2015 was a “watershed” year with a great deal of uncertainty before the signing of the 6CPA, and many challenges remain for 2016, NSW Guild president Paul Sinclair told an industry event last week.
“The ship was listing badly and the signing of the agreement simply righted the ship, but was not in any way a windfall result for pharmacy,” Sinclair told attendees.
“The Minister appears not to be a great friend of pharmacy… and speaks more like a finance minister rather than a Health Minister. [Therefore] we need to convince the government of our value proposition—and not be viewed simply as a cost centre.
“2016 is going to be a very challenging year with threats such as the Pharmacy Remuneration and Regulation Review which includes pharmacy and wholesaler remuneration. While this will not change 6CPA remuneration, it will inform 7CPA discussions.”
The review will also include the Location Rules, and any changes to the outcome of the review will need the agreement of the Guild and the Government, he later told the AJP.
Of great concern is that the Department is now intimating that pharmacy ownership may also be captured by the review, says Sinclair.
“We see this as ‘scope creep’ and it makes us question the credibility of the department when ownership was explicitly excluded from the review process during the agreement negotiations.
“Pharmacy ownership is state-based legislation and is beyond the agreed scope of the review,” he says.
“We believed we were negotiating in good faith but it now seems as if the department wants to move the goal posts.”
Sinclair says also looming is the spectre of the Harper Competition Review, which recommended deregulation and changes to the Location Rules.
Therefore, Sinclair stresses pharmacy is not on “easy street”, and must convince the government—and itself—of the value of community pharmacy, and how it can deliver quality health outcomes for both its patients and the government.
“It is the most accessible healthcare provider,” he says.
Sinclair says it is imperative that pharmacy changes its business model to embrace fully a professional service delivery model within the next five years “otherwise it might be too late” for some operators.
The traditional medicine supply model alone will not sustain community pharmacy into the future, he says.
However, he says there are positives in the agreement, such as the delinking of remuneration to the costs of goods; $1.26bn earmarked for professional programs: which includes $50m for the pharmacy trails program.

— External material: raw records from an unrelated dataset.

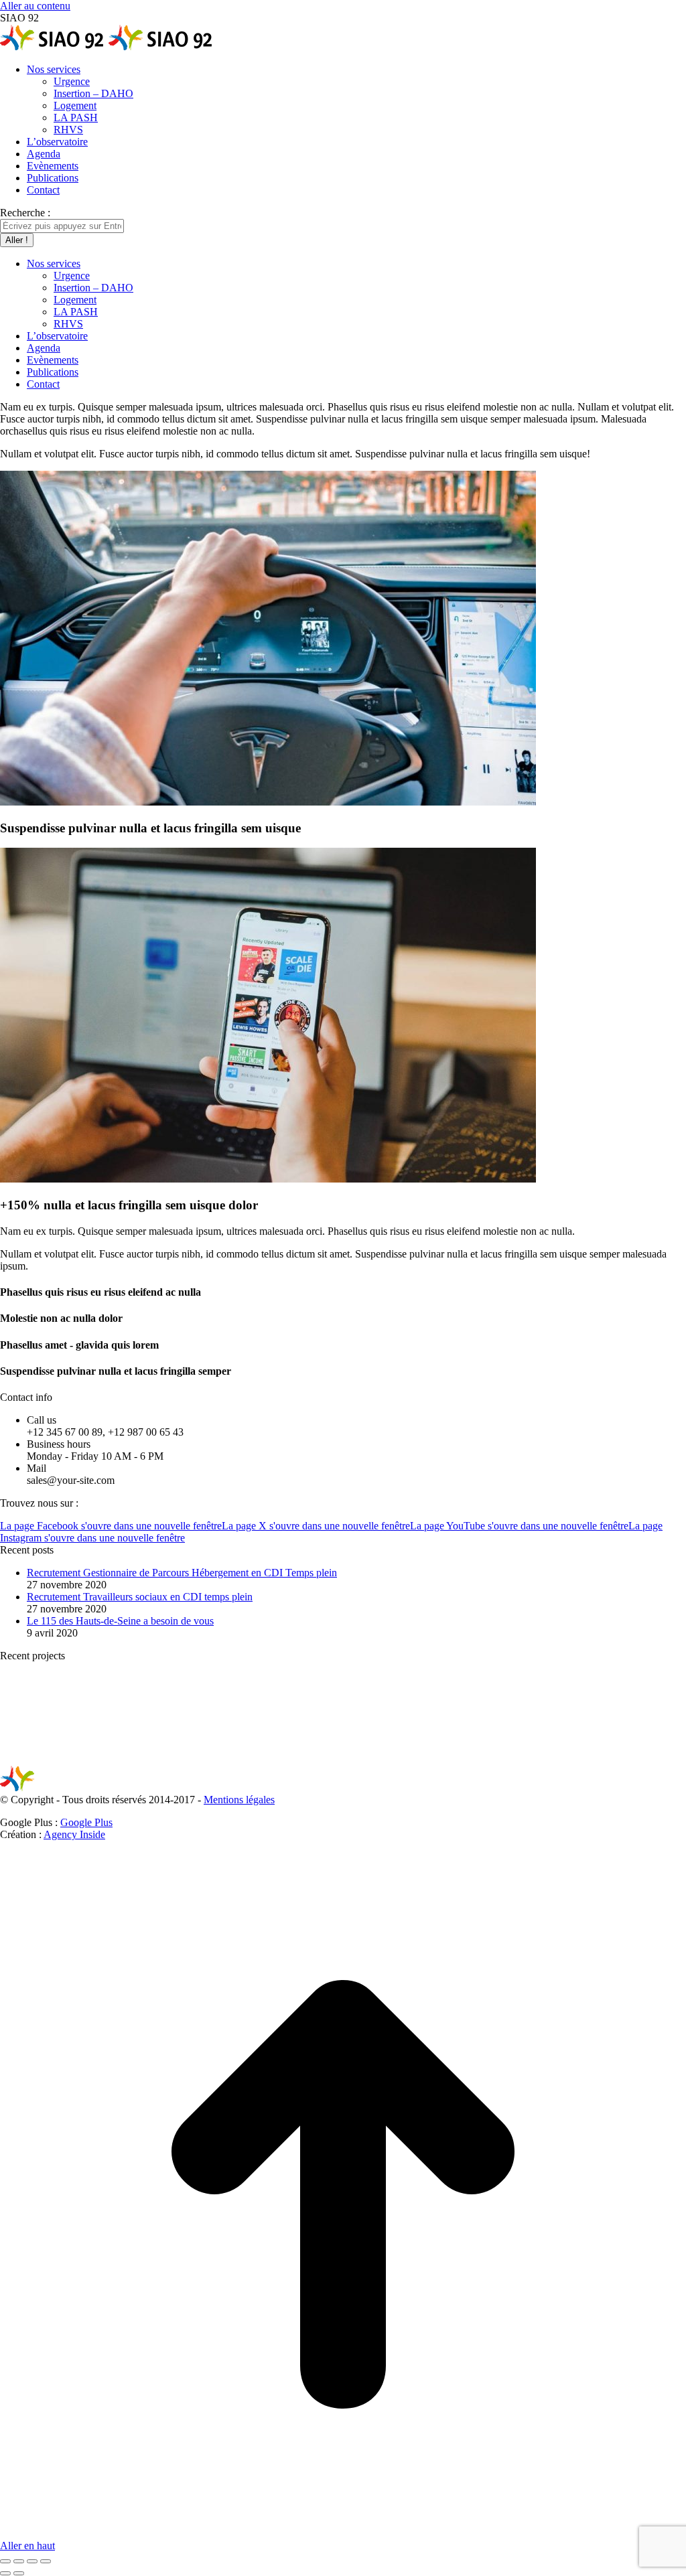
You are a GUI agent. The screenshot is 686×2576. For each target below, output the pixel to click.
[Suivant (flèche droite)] (18, 2573)
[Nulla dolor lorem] (360, 1758)
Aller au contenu (35, 5)
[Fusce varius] (153, 1758)
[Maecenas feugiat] (256, 1758)
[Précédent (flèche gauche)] (5, 2573)
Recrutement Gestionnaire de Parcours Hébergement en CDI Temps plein (182, 1572)
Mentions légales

“The AHI was a significant change… and has stabilised our dispensary remuneration, which is the cornerstone of the community pharmacy network.
“On the other hand, we see delisting medicines such as Panadol Osteo and Panadol as a flawed policy.
“Additionally, the co-payment discount will significantly disrupt the community pharmacy market place.
“I believe the government will aim to take credit for giving patients access to cheaper medicines.
“But the corollary will be those patients who consume and need the most medicines, such as Safety Net patients, will receive no monetary benefit from the discount, only a delayed passage to their Safety Net.”